The EU directive would have forced APG to significantly restructure its treasury centre, which has operated in the markets for interest rate and currency swaps since 2010.
As a consequence, the asset manager decided to gradually disband the centre’s operations.
APG’s customers – which include the €414bn civil service scheme ABP, and BpfBOUW, the €58bn pension fund for the building sector – would manage interest rate and currency swaps directly with banks as well as the cash management involved.
The asset manager indicated that it would transfer existing contracts to its individual pension fund clients and aimed at completing the process later this year.
Speaking to IPE, David van As, co-director of BpfBouw, said that regulator De Nederlandsche Bank (DNB) had made clear that it wanted pension funds to take over the task from APG because of their responsibility based on their scale.
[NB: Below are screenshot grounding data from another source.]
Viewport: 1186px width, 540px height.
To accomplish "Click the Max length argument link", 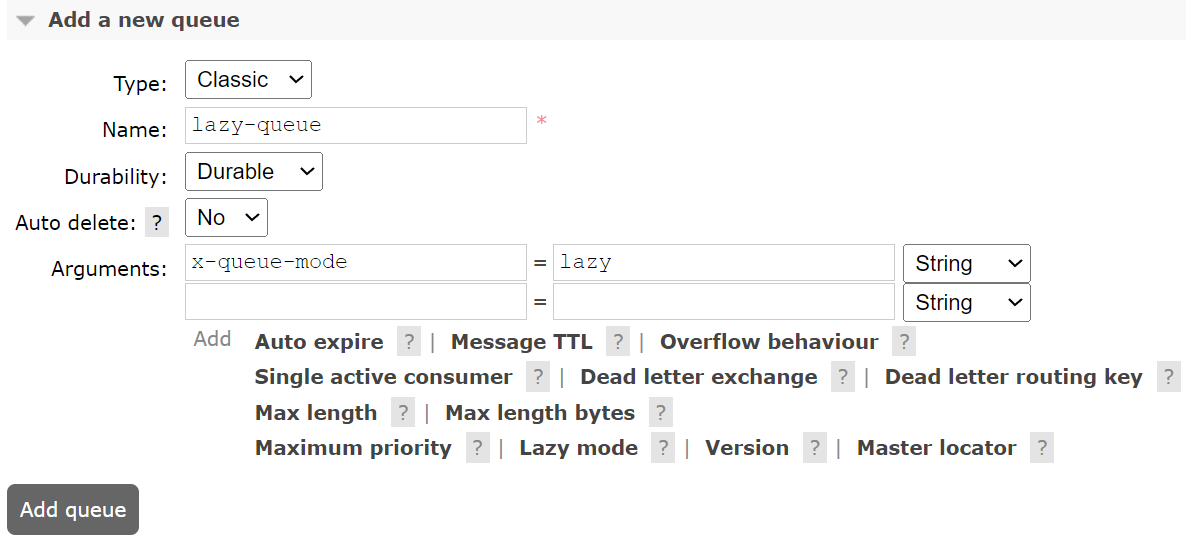I will tap(316, 413).
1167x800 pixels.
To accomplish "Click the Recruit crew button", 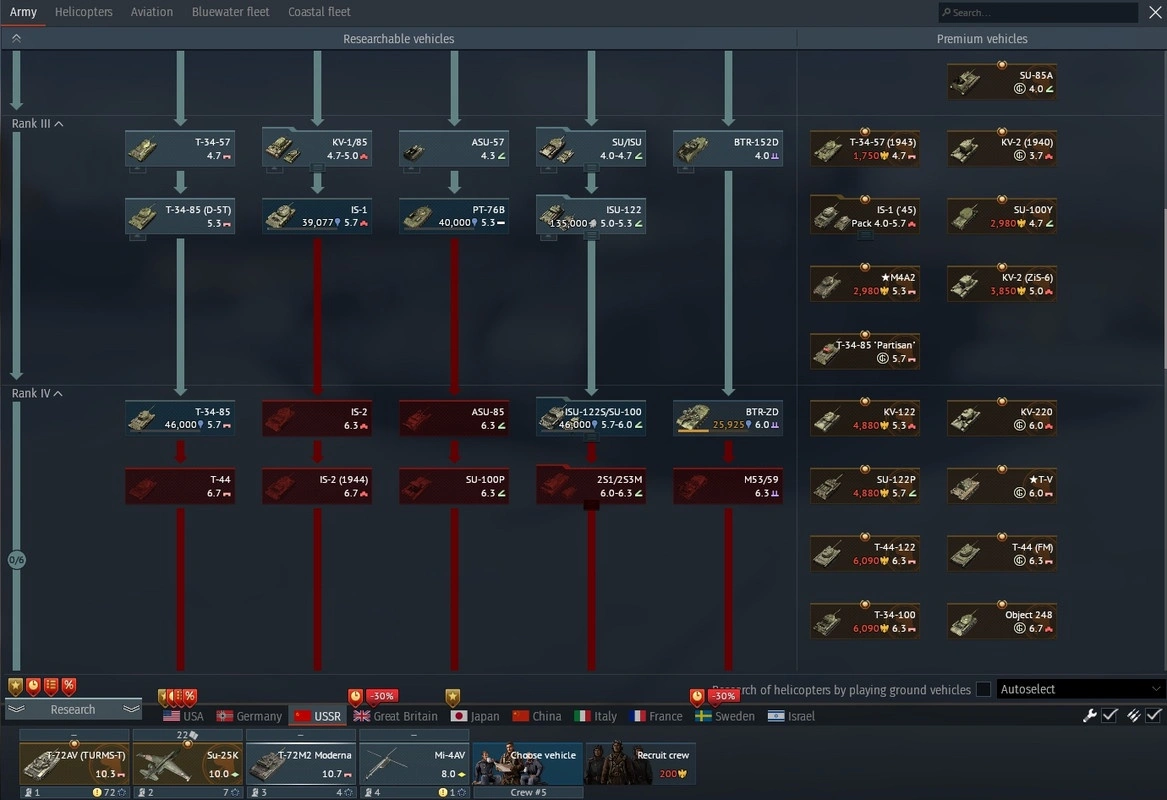I will click(640, 763).
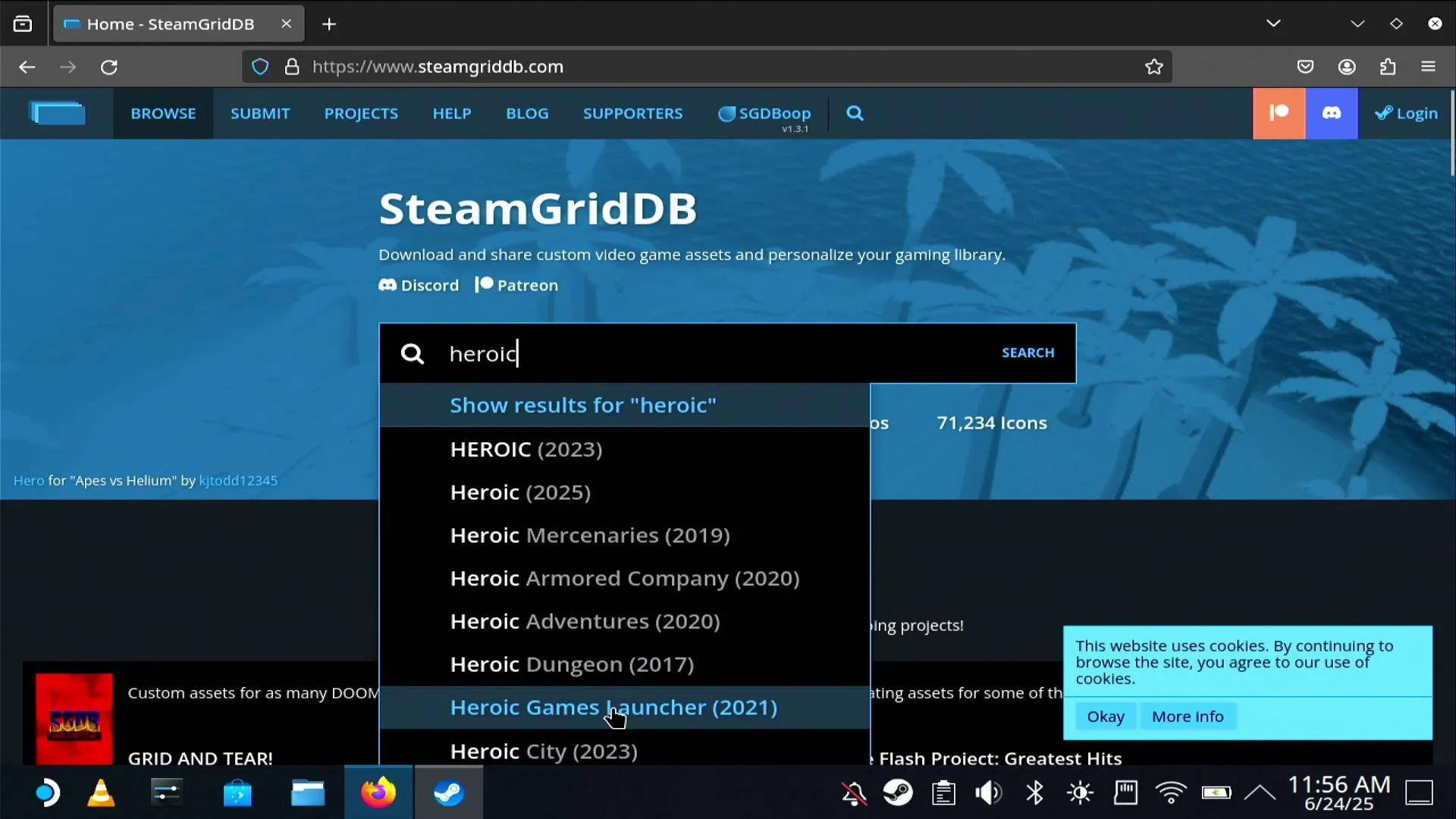Expand the hidden system tray icons arrow
This screenshot has height=819, width=1456.
click(x=1260, y=793)
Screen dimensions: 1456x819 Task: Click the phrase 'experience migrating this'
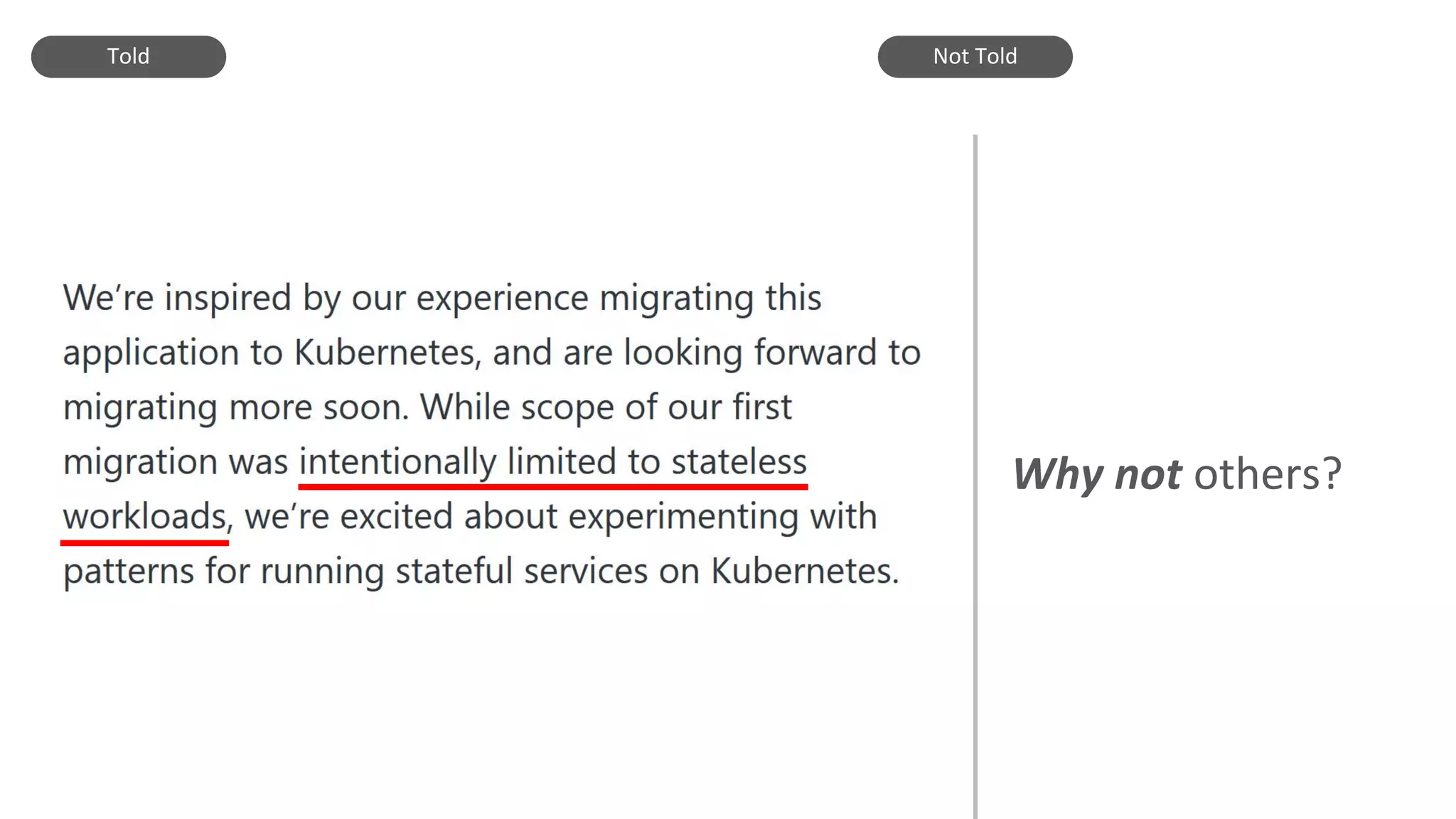click(x=619, y=299)
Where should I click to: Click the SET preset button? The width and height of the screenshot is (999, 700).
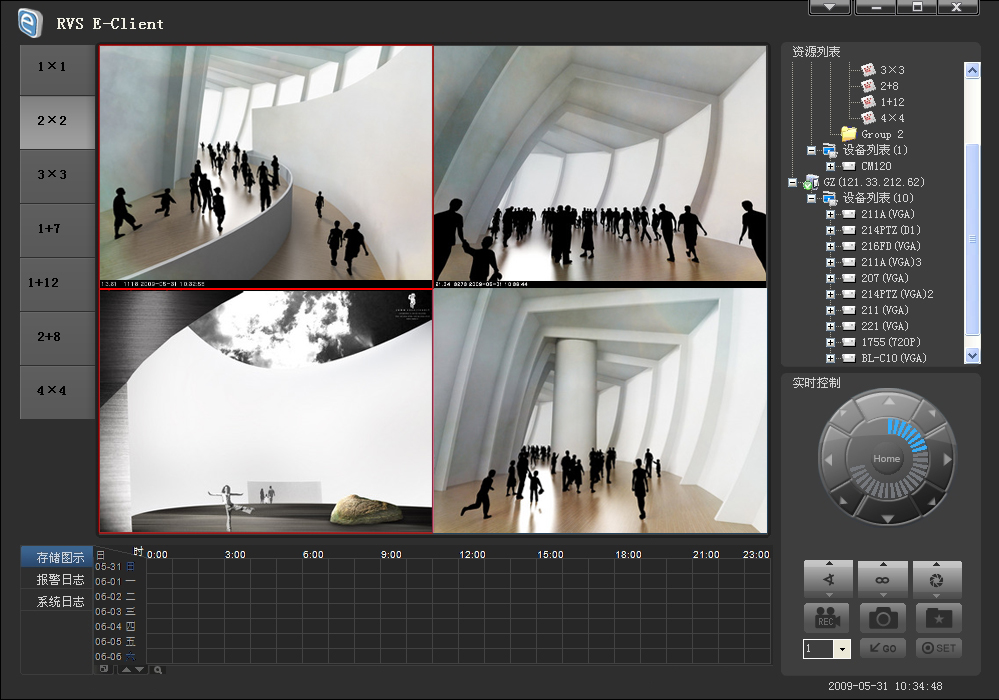point(938,648)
He added that DNB also considered the treasury centre as an extra link in the chain of derivatives transactions.
According to Van As, the transition was a “large and complicated” project, as BpfBouw had to conclude new contracts, draw up policy documents and adjust its organisation.
He said that he expected costs for his scheme would not increase by very much, adding that having its own structure for derivatives transactions would reduce its dependence on APG’s treasury centre.
The approximately 12 staff of the treasury centre have joined APG’s treasury and trading team, which comprises more than 25 members. They carry out the same tasks.
This article was updated on 24 July to clarify that APG is disbanding the treasury centre but not its functionality.